→ What you will do
Output only how many lines below contain "Protocol".

→ Provided records
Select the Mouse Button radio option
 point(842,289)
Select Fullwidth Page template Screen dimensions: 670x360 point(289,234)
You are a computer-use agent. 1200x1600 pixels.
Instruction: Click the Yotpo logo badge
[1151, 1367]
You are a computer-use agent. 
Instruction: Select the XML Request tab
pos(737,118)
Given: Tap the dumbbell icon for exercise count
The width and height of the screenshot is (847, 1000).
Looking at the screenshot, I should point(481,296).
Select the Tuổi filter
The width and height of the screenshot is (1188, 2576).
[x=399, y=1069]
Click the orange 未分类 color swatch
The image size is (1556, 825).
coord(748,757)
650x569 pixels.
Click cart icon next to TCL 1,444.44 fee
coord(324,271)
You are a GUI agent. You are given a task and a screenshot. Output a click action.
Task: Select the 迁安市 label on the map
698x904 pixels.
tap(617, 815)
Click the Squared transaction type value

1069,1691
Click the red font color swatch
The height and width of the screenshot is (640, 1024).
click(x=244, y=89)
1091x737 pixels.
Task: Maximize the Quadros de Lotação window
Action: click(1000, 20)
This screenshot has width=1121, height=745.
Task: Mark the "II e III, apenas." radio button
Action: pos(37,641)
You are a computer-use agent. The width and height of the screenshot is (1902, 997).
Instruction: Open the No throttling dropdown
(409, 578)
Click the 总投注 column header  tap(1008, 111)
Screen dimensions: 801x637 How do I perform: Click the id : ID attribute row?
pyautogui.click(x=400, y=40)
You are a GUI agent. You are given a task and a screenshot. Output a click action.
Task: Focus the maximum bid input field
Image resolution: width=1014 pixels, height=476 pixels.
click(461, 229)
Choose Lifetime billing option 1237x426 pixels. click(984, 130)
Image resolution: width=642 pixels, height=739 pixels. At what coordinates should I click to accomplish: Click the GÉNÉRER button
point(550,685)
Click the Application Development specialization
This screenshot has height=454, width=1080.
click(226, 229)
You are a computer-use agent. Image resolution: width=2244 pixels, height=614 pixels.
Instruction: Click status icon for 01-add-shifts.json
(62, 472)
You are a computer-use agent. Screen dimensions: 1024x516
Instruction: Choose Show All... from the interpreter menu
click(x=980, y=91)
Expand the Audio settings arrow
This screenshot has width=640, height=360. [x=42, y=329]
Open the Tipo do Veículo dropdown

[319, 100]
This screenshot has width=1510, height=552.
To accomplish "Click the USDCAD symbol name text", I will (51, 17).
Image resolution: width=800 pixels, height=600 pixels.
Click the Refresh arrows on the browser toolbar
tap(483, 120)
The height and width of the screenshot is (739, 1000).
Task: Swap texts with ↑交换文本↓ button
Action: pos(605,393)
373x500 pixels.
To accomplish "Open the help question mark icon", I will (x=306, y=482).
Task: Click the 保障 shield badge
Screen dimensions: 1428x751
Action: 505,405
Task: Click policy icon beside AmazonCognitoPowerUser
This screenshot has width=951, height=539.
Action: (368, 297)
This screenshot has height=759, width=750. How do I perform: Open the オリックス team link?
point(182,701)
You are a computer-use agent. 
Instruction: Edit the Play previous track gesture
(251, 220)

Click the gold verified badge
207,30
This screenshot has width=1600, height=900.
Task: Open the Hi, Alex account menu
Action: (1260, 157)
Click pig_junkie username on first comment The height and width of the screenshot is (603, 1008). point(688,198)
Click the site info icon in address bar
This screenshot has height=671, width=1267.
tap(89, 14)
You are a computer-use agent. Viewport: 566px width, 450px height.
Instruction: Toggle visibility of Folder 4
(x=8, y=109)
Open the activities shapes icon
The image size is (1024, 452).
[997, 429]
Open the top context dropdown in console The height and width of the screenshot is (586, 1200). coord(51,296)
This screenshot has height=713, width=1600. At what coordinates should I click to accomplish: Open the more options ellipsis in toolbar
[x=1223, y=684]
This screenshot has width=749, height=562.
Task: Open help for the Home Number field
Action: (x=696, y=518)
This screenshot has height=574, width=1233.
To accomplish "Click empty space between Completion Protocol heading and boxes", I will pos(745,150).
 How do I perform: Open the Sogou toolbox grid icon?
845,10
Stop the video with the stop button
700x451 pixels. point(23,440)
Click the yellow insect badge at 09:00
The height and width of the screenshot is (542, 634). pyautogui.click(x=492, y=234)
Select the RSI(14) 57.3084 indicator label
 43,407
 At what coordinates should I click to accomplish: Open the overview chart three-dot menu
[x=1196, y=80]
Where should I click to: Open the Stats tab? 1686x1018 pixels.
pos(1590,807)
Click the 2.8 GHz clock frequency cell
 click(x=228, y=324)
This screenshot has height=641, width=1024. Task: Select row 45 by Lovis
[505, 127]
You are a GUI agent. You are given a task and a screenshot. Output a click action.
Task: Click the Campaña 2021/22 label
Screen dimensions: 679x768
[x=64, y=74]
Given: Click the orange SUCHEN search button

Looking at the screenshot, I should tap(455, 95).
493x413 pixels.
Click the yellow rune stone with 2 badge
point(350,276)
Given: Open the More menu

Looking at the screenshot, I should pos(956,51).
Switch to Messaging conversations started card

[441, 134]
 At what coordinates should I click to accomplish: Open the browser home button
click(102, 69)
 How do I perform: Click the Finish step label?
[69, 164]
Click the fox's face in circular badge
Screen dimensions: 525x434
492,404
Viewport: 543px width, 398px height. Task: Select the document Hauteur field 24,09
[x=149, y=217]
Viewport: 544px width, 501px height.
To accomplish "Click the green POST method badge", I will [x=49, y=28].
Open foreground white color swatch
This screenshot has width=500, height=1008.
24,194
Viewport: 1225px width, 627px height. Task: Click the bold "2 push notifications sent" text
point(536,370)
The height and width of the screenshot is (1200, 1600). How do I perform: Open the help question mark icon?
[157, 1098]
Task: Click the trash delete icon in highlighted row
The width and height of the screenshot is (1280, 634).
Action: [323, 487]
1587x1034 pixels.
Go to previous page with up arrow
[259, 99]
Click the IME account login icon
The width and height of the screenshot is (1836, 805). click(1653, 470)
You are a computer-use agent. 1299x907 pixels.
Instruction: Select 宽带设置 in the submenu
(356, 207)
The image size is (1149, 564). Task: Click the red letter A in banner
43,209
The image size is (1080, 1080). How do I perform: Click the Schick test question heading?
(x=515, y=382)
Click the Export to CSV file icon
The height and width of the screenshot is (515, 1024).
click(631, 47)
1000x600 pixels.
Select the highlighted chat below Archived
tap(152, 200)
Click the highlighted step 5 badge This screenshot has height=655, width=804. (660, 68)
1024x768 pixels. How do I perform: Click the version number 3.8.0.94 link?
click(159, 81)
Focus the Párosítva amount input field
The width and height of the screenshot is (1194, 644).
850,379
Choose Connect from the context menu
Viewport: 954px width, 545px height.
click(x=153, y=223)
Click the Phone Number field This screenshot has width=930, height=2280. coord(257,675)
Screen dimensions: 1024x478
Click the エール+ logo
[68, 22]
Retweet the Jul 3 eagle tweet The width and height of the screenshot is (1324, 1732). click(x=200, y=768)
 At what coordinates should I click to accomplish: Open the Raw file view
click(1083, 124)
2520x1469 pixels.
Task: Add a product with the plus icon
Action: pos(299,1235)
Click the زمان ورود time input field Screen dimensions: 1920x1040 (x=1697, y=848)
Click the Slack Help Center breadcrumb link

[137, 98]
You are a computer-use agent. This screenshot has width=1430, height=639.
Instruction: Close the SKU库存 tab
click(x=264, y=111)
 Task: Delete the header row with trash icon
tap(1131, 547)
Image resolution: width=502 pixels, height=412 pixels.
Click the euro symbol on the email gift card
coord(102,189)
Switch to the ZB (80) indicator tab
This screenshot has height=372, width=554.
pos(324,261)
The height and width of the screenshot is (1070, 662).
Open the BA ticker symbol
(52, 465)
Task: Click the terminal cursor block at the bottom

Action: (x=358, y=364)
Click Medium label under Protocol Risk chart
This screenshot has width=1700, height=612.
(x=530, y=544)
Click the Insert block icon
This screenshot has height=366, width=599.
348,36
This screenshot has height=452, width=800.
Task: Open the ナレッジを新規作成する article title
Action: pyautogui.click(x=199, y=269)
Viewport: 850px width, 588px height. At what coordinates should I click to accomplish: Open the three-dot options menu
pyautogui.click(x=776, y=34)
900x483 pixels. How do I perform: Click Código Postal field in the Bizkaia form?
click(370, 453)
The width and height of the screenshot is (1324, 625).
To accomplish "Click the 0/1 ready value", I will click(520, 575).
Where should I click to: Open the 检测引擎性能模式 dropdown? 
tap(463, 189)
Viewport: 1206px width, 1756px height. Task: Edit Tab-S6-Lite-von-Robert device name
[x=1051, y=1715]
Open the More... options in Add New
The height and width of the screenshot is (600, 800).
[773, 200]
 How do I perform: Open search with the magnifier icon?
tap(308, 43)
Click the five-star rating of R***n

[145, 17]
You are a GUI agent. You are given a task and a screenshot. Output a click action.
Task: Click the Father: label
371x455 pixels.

→ Response box
2